Segment Start: DATA
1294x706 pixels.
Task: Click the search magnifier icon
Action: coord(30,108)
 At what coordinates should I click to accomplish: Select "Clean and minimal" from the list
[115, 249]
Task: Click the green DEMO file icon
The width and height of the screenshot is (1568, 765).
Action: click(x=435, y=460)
Segment End: DATA
Segment Start: DATA
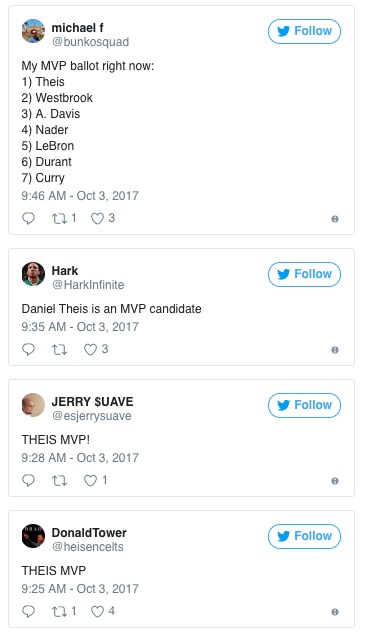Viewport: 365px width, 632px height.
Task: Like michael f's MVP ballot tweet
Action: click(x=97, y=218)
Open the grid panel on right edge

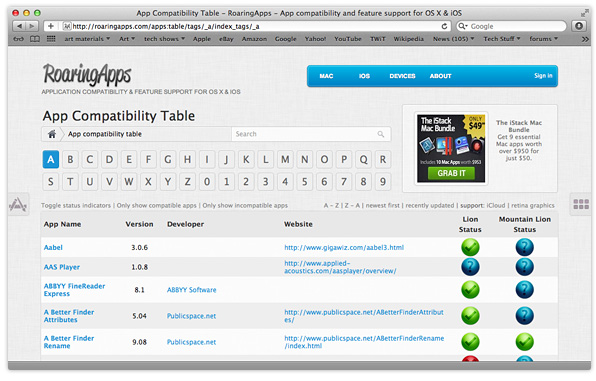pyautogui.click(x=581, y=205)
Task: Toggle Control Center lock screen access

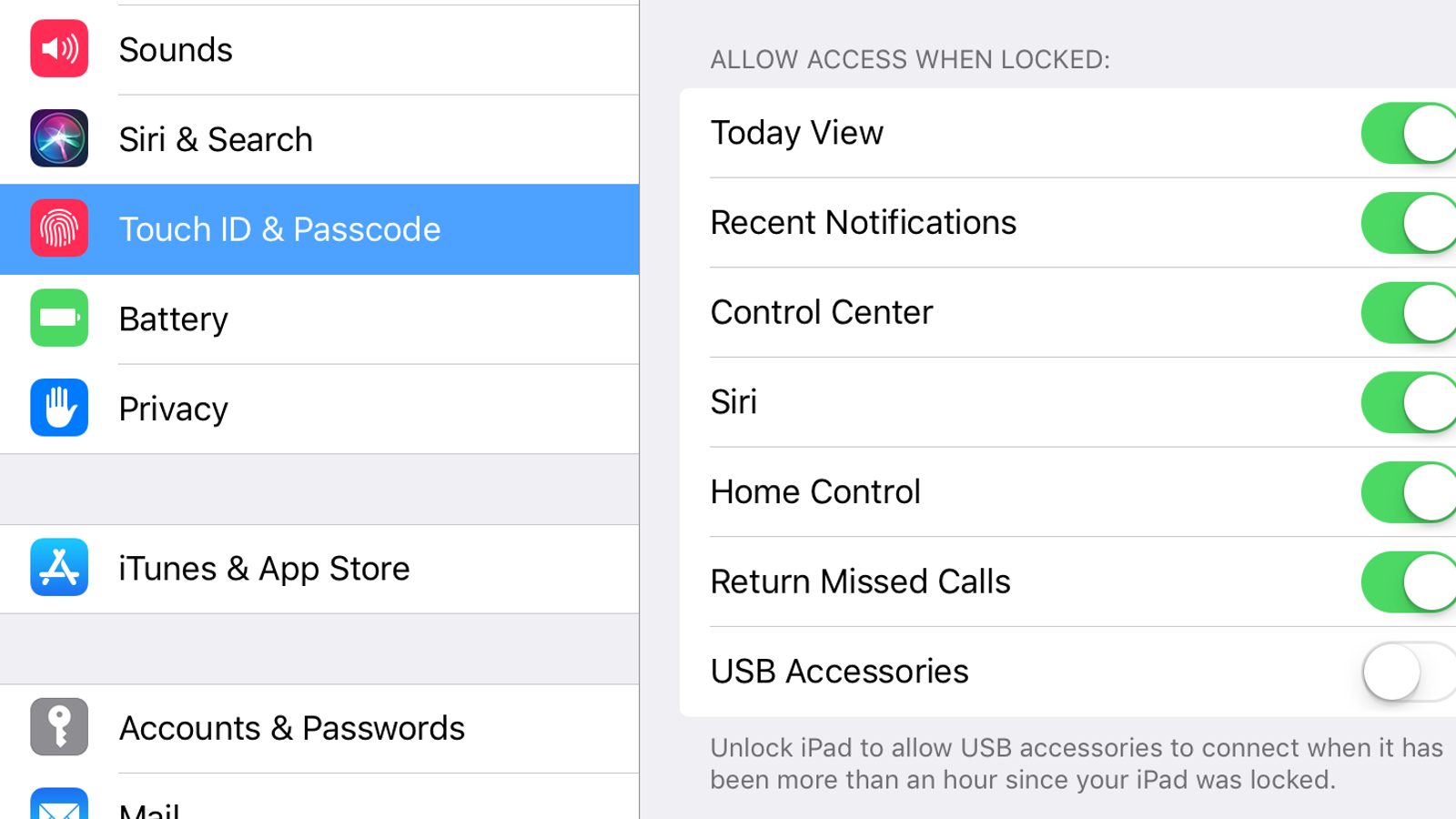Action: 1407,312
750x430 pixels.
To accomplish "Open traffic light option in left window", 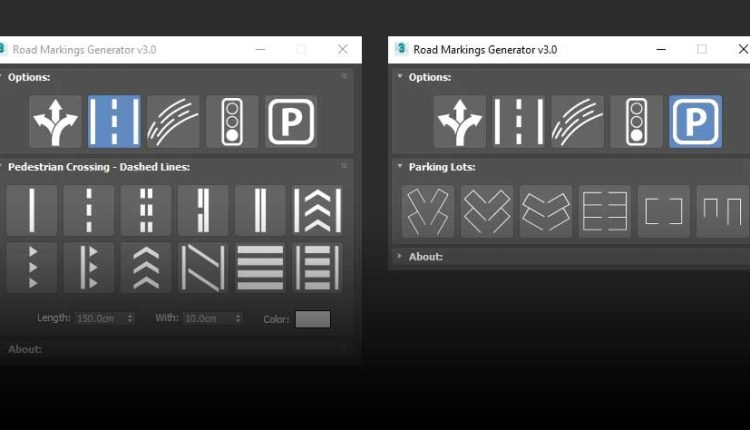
Segment End: DATA
Segment Start: DATA
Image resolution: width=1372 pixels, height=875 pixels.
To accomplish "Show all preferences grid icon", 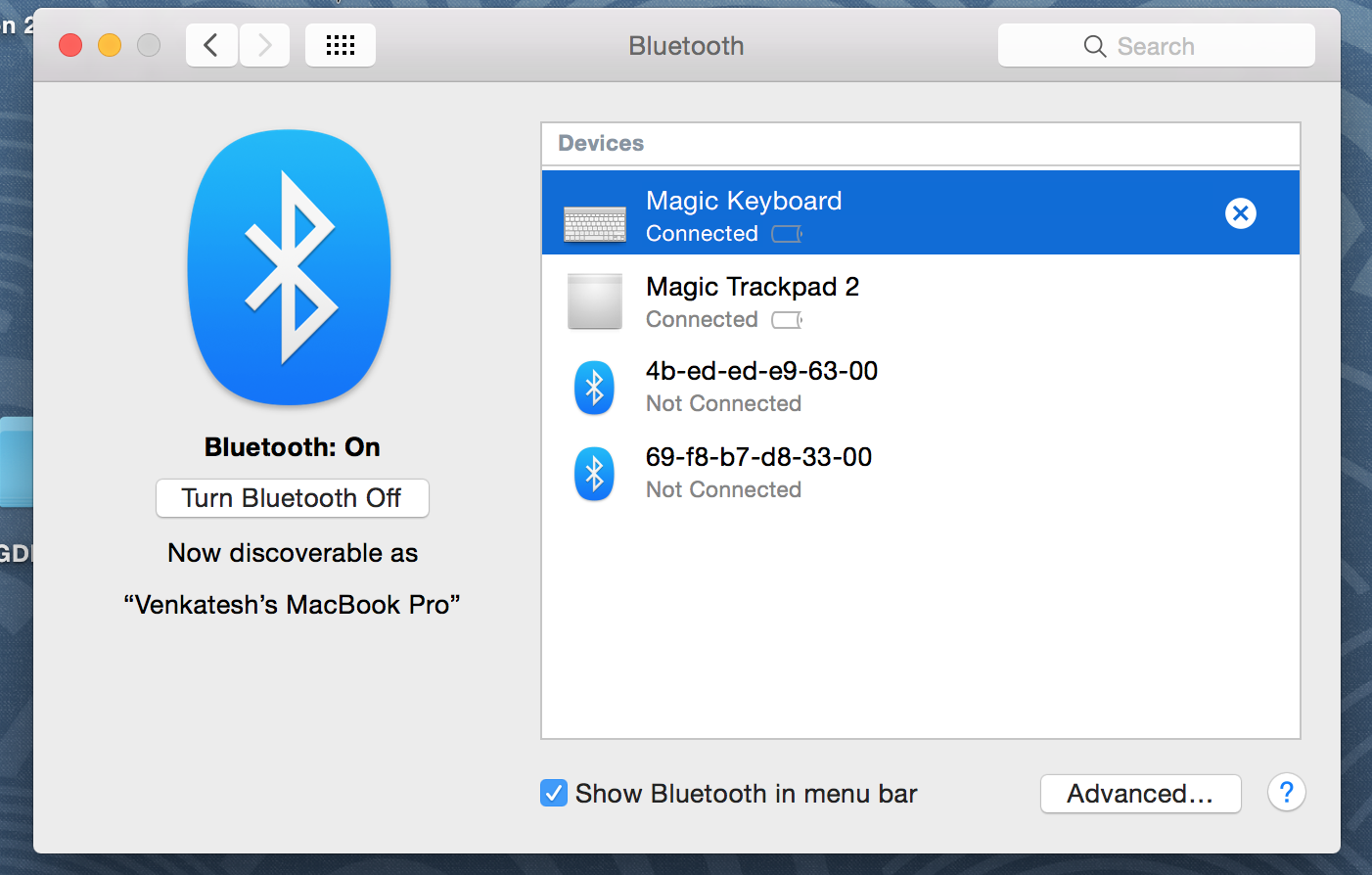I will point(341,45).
Segment End: DATA
[WHAT YOU NEED TO DO] Between and including the line with "Open the grid panel on right edge" and the line with "traffic light option", repeat every line exactly as it appears above, with pictures left out.

[TASK OUTPUT]
Open the grid panel on right edge

pyautogui.click(x=581, y=205)
Task: Toggle Control Center lock screen access

Action: 1407,312
750x430 pixels.
To accomplish "Open traffic light option in left window", 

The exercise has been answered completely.